• _Text excerpt_

■ ■ ■ ■

5. Integration with other Python packages#
tslearn is a general-purpose Python machine learning library for time
series that offers tools for pre-processing and feature extraction as well as
dedicated models for clustering, classification and regression.
To ensure compatibility with more specific Python packages, we provide utilities
to convert data sets from and to other formats.
tslearn.utils.to_time_series_dataset() is a general function that
transforms an array-like object into a three-dimensional array of shape
(n_ts, sz, d) with the following conventions:
the fist axis is the sample axis,
n_tsbeing the number of time series;the second axis is the time axis,
szbeing the maximum number of time points;the third axis is the dimension axis,
dbeing the number of dimensions.
This is how a data set of time series is represented in tslearn.
The following sections briefly explain how to transform a data set from
tslearn to another supported Python package and vice versa.
5.1. scikit-learn#
scikit-learn is a popular Python package for
machine learning.
tslearn.utils.to_sklearn_dataset() converts a data set from tslearn
format to scikit-learn format. To convert a data set from
scikit-learn, you can use tslearn.utils.to_time_series_dataset().

■ ■ ■ ■

• _Prompt 1_
Write out the tslearn integration excerpt from "This is how" up to and including "machine learning.".
• _Prompt 2_
According to the tslearn integration excerpt, which function converts a data set from scikit-learn format for use in tslearn?

■ ■ ■ ■

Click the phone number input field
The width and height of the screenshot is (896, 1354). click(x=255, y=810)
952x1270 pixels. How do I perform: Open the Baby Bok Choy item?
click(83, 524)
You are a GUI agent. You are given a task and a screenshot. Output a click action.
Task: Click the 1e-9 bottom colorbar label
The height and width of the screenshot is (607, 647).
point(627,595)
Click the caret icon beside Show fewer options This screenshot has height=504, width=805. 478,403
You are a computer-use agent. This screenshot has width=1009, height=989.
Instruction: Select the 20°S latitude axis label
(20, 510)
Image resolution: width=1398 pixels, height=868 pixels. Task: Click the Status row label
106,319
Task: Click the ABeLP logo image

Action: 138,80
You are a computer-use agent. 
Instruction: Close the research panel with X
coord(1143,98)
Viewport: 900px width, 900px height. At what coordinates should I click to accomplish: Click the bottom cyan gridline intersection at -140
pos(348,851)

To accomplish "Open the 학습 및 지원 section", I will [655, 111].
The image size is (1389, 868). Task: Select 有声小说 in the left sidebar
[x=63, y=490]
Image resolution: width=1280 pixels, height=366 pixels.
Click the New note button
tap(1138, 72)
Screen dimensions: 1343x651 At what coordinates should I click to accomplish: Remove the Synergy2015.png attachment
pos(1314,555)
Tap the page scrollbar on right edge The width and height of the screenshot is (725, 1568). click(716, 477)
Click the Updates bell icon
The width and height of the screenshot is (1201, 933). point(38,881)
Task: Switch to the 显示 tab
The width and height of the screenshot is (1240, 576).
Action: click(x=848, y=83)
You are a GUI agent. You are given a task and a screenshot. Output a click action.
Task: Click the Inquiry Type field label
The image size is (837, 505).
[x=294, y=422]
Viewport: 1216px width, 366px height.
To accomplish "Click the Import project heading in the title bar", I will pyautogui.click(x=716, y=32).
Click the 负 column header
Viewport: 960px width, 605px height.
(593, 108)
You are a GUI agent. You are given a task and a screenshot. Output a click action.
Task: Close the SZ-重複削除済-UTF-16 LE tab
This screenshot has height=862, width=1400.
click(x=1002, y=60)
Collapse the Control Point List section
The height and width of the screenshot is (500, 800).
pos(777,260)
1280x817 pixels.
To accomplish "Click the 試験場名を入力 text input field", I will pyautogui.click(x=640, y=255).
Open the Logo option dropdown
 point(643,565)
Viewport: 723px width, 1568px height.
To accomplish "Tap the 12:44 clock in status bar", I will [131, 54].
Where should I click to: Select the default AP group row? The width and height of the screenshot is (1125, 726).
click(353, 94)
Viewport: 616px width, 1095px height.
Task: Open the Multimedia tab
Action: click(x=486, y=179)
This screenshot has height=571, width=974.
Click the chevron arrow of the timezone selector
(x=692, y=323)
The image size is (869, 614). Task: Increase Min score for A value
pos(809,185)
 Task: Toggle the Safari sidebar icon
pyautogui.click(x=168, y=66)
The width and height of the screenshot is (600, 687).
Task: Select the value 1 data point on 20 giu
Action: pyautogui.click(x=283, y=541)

■ ■ ■ ■

• _Worked solution 1_
This is how a data set of time series is represented in tslearn.
The following sections briefly explain how to transform a data set from
tslearn to another supported Python package and vice versa.
5.1. scikit-learn#
scikit-learn is a popular Python package for
machine learning.

• _Worked solution 2_
tslearn.utils.to_time_series_dataset()